El liderazgo en la familia.

Dirigir una familia necesita de tanta preparación y gestión como dirigir un departamento de bomberos. Si no existen unos objetivos, una misión, unos plazos y una estrategia, entre otras cosas, es difícil llevarla a buen puerto.

Por el camino perderemos parte de su valor y tomaremos decisiones que en algunas ocasiones pagaremos con un altísimo precio.

Si el departamento posee todos estos elementos pero no es dirigida por un buen gestor, por un líder, de nada servirán todos los esfuerzos que hagamos por organizarlo.

Y lo mismo ocurre con nuestra familia, en la que los líderes naturales son el padre y la madre.

De nosotros depende el bienestar físico, psíquico y espiritual de nuestros hijos. ¡ De nuestros hijos!

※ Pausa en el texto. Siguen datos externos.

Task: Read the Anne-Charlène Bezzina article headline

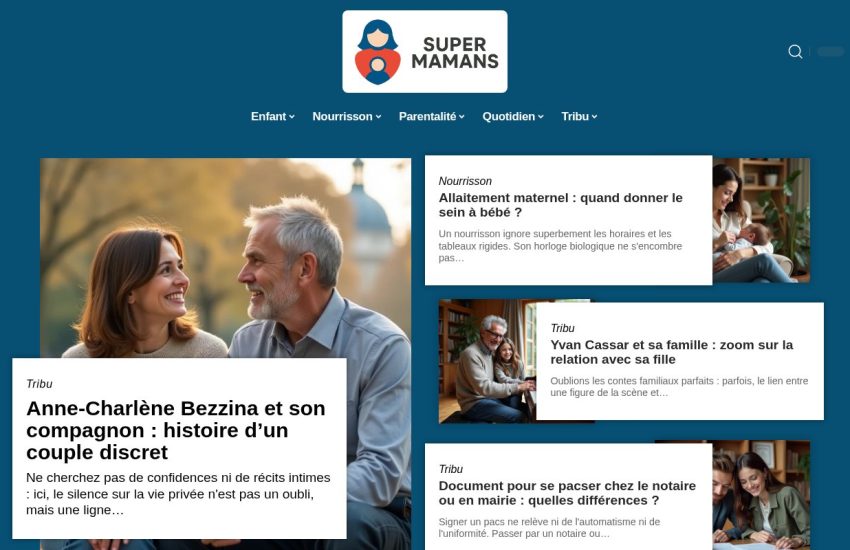Action: 176,430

No podemos instaurar normas que no cumplimos; no podemos exigir a nuestros hijos más de los que éstos pueden dar. No podemos improvisar, ni dirigir sin una meta, ni tomar decisiones unilaterales sin contar con nuestra pareja. No debemos imponer nuestro criterio a base de gritos y amenazas o dependiendo de nuestro estado de ánimo o cansancio.

Debemos:

Poder comunicarnos con nuestros hijos de manera empática, respetar sus sentimientos y saber ayudarles a lo largo de su evolución.

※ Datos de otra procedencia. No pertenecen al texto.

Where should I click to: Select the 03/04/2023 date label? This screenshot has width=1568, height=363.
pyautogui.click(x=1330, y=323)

Motivarles y fomentar en ellos los valores que defendemos. Debemos fortalecer los lazos entre ellos, enseñarles a ser fuertes por dentro y por fuera, a no dejarse influenciar por la moda o valores epidérmicos.

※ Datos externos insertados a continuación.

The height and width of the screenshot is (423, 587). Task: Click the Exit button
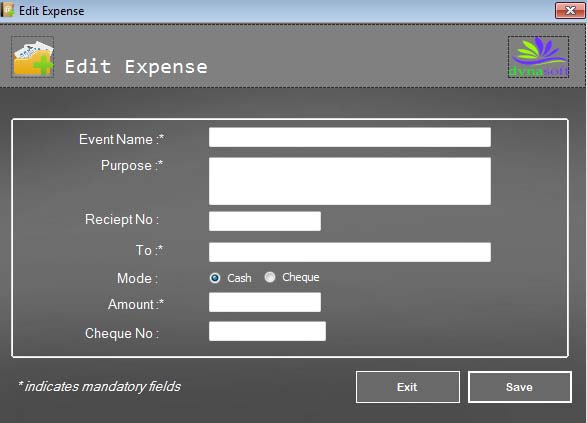coord(408,387)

Dirigir reuniones familiares en la que participe toda la familia y donde se lleguen a acuerdos consensuados por todos. Debemos ser modelo de ejemplo y aplicar una autoridad positiva.

Un buen padre o madre debe ser un buen líder. O intentar trabajar para acercarse lo máximo posible a este estado de excelencia. El que se conforme con menos conducirá una familia abocada al fracaso o a la mediocridad.